Central African Republic: the ICRC gives its views on humanitarian action in the country
During a meeting with some national journalists, Jean-Nicolas Marti, the ICRC’s head of delegation in Bangui, took stock of the organization’s activities in the country in 2007 and outlined the principles guiding its action in 2008. The coordination of humanitarian action and the protection and assistance of victims of the violence have to be tailored to the uncertain and precarious situation.
Could you take stock of your activities in 2007 and say how do you see them developing in 2008?
In 2007, operations from the newly opened sub-delegations in Kaga Bandoro and Birao brought the ICRC closer to the victims and made it possible to gain a better understanding of the general situation and, above all, to react quickly when an emergency arose.
For example with the support of volunteers from the Central African Red Cross Society (CRCA), we were able to assist some 130,000 people in the conflict areas, where we pursued our protection activities and endeavoured to spread a knowledge of international humanitarian law (IHL), especially among arms bearers.
In 2008, we plan to distribute basic necessities to 210,000 people. In addition to more than 130,000 " old " beneficiaries who will receive supplementary assistance, some 60,000 new beneficiaries will receive full-scale assistance. Over 5,000 families will be supplied with farm implements and seed. We have also stockpiled enough provisions to feed 5,000 people for a month.
We are planning to rehabilitate health facilities in the conflict areas and to support the trauma unit of Bangui Community Hospital. The health programme being run in places of detention in the Central African Republic (CAR) will likewise continue.
Protection activities and efforts to spread a knowledge of IHL will be stepped up. This is long-term work. The ICRC is convinced that things will not be changed by a media blitz without any follow-up. On the contrary, in order to secure a change in behaviour it will be necessary to work in the field an d in due course to approach the authorities of the country.
Furthermore we are going to boost our support for the CRCA. Having a strong National Society as our main partner is crucial for the success of ICRC operations in the field. The CRCA has gone through some difficult periods from which it is gradually recovering. We have helped it to strengthen its response capacity by supporting the construction of a functioning head office in Bangui and a prefectoral office in Bangassou and the establishment of local branches at Ndélé and Birao.
Given the vital importance of water supplies in the CAR, why have you restricted your water and sanitation projects to the regions of Mboumou and Basse-Koto?
The ICRC decided to launch projects in the regions of Mboumou and Basse-Koto back in 2004. Although the situation in the country was relatively calm at that time, the ICRC did not wish to withdraw from the CAR completely. So we ran a water and sanitation programme in these regions. The CRCA will gradually take over responsibility for the programme, but it will continue to receive ICRC backing.
I should add that the ICRC does not seek to engage in large-scale development assistance; that is the job of other international bodies, such as UNDP.

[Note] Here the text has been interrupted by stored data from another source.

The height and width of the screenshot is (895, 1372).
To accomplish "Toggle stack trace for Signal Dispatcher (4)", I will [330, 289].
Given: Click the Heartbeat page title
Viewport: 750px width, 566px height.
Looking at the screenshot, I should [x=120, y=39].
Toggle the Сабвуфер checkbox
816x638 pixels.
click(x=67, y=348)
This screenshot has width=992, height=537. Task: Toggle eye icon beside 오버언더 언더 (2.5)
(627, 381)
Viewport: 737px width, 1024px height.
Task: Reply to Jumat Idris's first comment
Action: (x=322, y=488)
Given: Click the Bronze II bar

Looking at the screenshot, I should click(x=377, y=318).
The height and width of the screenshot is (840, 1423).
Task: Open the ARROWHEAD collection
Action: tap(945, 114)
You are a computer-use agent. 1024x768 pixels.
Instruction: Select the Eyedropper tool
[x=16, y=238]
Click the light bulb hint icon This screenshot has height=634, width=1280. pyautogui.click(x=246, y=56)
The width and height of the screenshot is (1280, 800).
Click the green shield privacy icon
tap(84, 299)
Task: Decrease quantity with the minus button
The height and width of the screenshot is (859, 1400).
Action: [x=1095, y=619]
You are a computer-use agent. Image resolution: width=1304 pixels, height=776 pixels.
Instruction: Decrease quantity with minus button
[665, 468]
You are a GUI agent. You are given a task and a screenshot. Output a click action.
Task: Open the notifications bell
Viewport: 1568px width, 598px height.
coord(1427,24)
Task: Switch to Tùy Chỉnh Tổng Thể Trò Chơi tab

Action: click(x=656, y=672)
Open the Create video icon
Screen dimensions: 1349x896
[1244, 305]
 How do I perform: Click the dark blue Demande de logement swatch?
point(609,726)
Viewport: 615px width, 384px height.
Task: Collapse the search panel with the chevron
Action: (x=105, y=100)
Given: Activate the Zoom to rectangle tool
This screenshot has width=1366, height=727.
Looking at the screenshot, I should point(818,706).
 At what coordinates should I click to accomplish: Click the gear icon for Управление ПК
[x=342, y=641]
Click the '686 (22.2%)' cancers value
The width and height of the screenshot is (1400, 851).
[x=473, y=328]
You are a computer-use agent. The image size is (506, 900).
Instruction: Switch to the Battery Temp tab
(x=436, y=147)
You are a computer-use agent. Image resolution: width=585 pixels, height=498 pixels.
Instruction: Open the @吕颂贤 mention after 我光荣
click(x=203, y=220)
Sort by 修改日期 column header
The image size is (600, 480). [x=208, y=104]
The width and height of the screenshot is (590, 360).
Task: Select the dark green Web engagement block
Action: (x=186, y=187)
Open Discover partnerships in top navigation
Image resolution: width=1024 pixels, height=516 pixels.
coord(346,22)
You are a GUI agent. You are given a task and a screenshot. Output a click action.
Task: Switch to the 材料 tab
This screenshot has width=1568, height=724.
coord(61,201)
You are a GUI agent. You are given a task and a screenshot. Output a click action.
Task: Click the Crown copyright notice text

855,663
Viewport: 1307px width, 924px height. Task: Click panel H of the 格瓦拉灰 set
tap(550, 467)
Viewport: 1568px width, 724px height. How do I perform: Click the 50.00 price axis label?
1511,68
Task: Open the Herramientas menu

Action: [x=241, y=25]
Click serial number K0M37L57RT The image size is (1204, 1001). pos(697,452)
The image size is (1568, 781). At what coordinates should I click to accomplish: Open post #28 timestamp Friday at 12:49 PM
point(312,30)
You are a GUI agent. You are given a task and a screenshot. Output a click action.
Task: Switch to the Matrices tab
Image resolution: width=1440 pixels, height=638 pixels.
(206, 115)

Today the problem of water supplies outside the areas of the CAR where the ICRC is active is caused by the weakness of the infrastructure, whereas in the northern part of the country it is linked to the conflict. And that is where the ICRC is going to play a role.
We are going to help almost 120 villages in the conflict areas to deal with their water and sanitation problems. At present we have reached the stage of assessing where and how to provide this help. In this particular sphere we are going to c oordinate our action with other humanitarian organizations.
What are the main difficulties you encounter in the field?
Let me first stress that the ICRC maintains good contacts with the political and military authorities of the CAR and with armed opposition groups. This state of affairs constitutes a sound basis for obtaining the security guarantees which are essential for the conduct of our work.
In the CAR our main difficulties are logistical. It is a real organisational challenge to dispatch assistance in some regions on account of the very poor state of the road network. We also have security concerns because of the people who are still setting up road blocks and plundering some regions. Their activities are unfortunately hampering the movement of humanitarian aid workers.
Many humanitarian organizations in the CAR are getting together to coordinate their activities. What is the ICRC’s position on such coordination?
Within the Red Cross family the ICRC coordinates all the international activities of the various components of the Movement which are present in the CAR.
Having said this, the ICRC intends to promote coordination with other humanitarian organizations in order to avoid duplication and possible gaps in operations. At the same time this coordination must not endanger the ICRC's image as a neutral, impartial and independent organization devoted solely to the protection and assistance of victims. We wish in all circumstances to keep the trust of all the parties involved. This is essential if we are going to reach victims, ensure the safety of our personnel and play our role as a neutral and impartial intermediary, as we have done recently in Colombia, for example.
I am sure that you will agree with me that mixing politics, military matters and humanitarian action might jeopardize this trust. We must make sure that coordination does not imperil our image.
In point of fact, in Bangui, the ICRC maintains relations with several NGOs and with institutions, programmes and funds in the United Nations system. The delegation holds an ongoing dialogue through daily contacts in the field and the more formal setting of sectoral meetings or coordination meetings of the Humanitarian and Development Partnership Team (HDPT).